Não é sem motivo que os reis chineses, por exemplo, ainda que utilizassem grupos de batedores e técnicas de cercamento em suas caçadas, nunca fechavam o animal pelos quatro lados — eles sempre mantinham aberta uma rota de fuga, para que a presa tivesse uma chance, uma possibilidade de escape. Assim, conservavam na caçada o imperativo da imprevisibilidade, ainda que mínima, e, portanto, conservavam a possibilidade de um encontro verdadeiro. Uma vez que o animal estivesse inteiramente cercado, ele já não mais pertencia à Selva Primal e já não mais haveria caçada no sentido supracitado.
Não é necessário muito esforço para identificar nisso a atuação do Eros, aquele que conecta as partes e alimenta o desejo de fusão. Isso nos remete a um velho estudo, aqui publicado, sobre as correlações entre a violência beligerante, o éthos carnívoro e a predação sexu4l, no sentido da insaciável busca juvenil, na Noite, por conquistas de teor venal. No que diz respeito à guerra, é evidente que os opostos polares, se seguirmos os termos da Teoria Mimética, são atraídos um ao outro por um impulso irrefreável — o desejo pelo encontro e a fixação quase obsessiva na existência do rival não deixam de carregar algo do Eros e, como na caçada, acabará terminando em matança, que será, além da destruição material de vidas, o resultado da compulsão por investir-se no Outro de uma maneira absoluta, num ato derradeiro e de máxima potência. O Campo de Batalha, o Campo de Sangue, por mais mecanizado que seja, é, de algum modo, como a Selva Primal, e os terrores da batalha são, de alguma forma, compensados por um estranho senso de aventura — potencializado pela irmanação dos companheiros de armas, que passam a atuar como um só corpo.

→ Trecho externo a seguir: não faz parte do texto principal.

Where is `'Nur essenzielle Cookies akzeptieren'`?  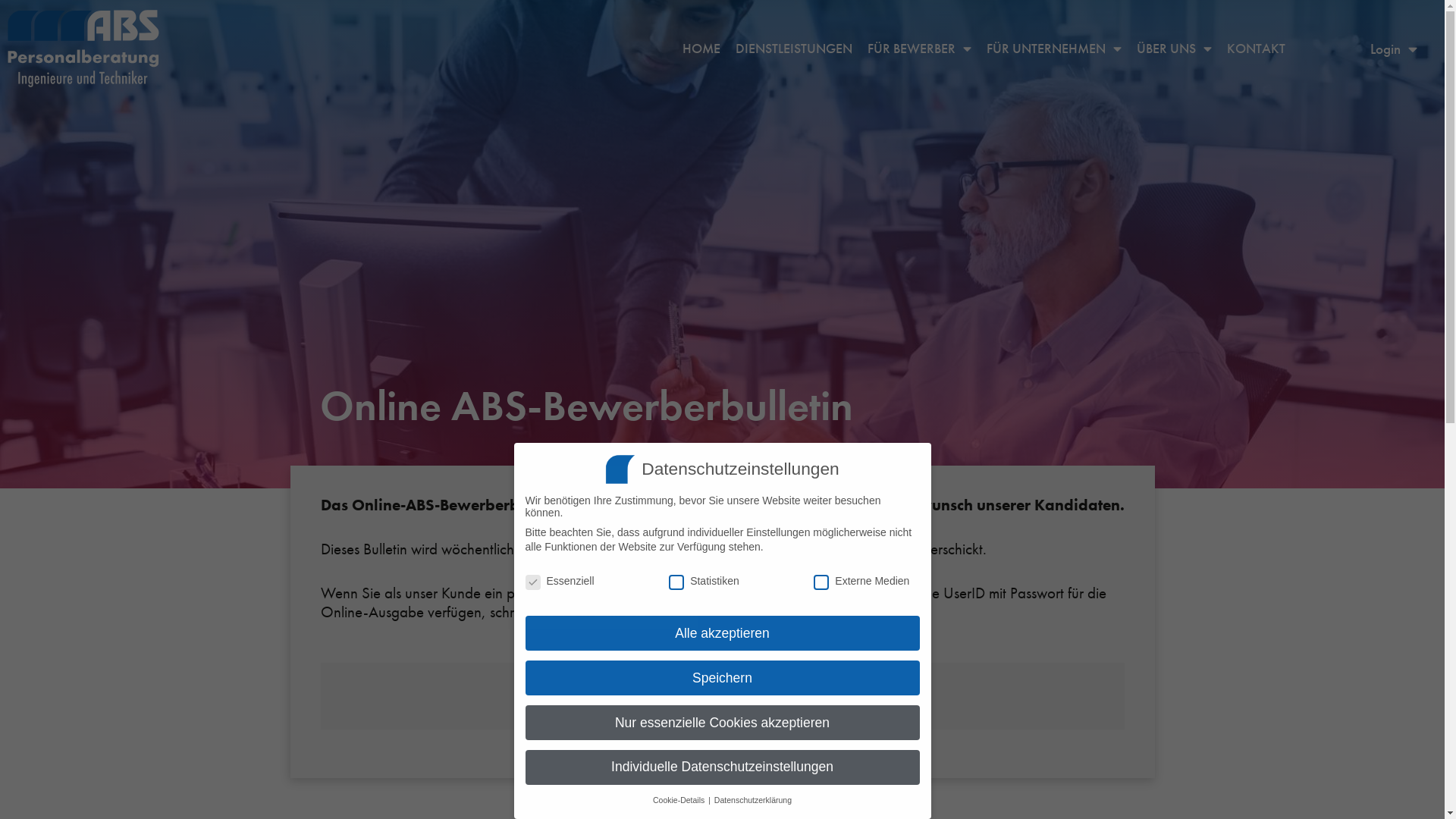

Em um nível mais brando, esse páthos aparecerá no colecionismo — quem não se sentiu movido por um certo ímpeto aventuresco, de busca, quando saiu para catar conchas na praia? E a própria praia não se transfigura nesse momento, se tornando uma vastidão de pequenas conchas, que atraem a inteireza da atenção? Há algo como a caça aqui, visível na satisfação recompensadora do achado de uma peça multicolorida, que pede para ser recolhida, tocada e guardada, ou absorvida como nossa. Vivi algo similar quando, alguns meses atrás, adentrei num território que me era inteiramente desconhecido para procurar resquícios arqueológicos pré-históricos — o ímpeto da busca me mobilizou por cerca de cinco horas, subindo e descendo trilhas, adentrando em fendas e saltando pedregulhos. Talvez tenha sido esse impulso aventuresco o grande motivador das explorações arqueológicas do tempo áureo, sobretudo no Séc. XIX e até meados do Séc. XX. E não deve ter um pouco disso, também, nas buscas incansáveis entre as estrelas e na profundeza da matéria?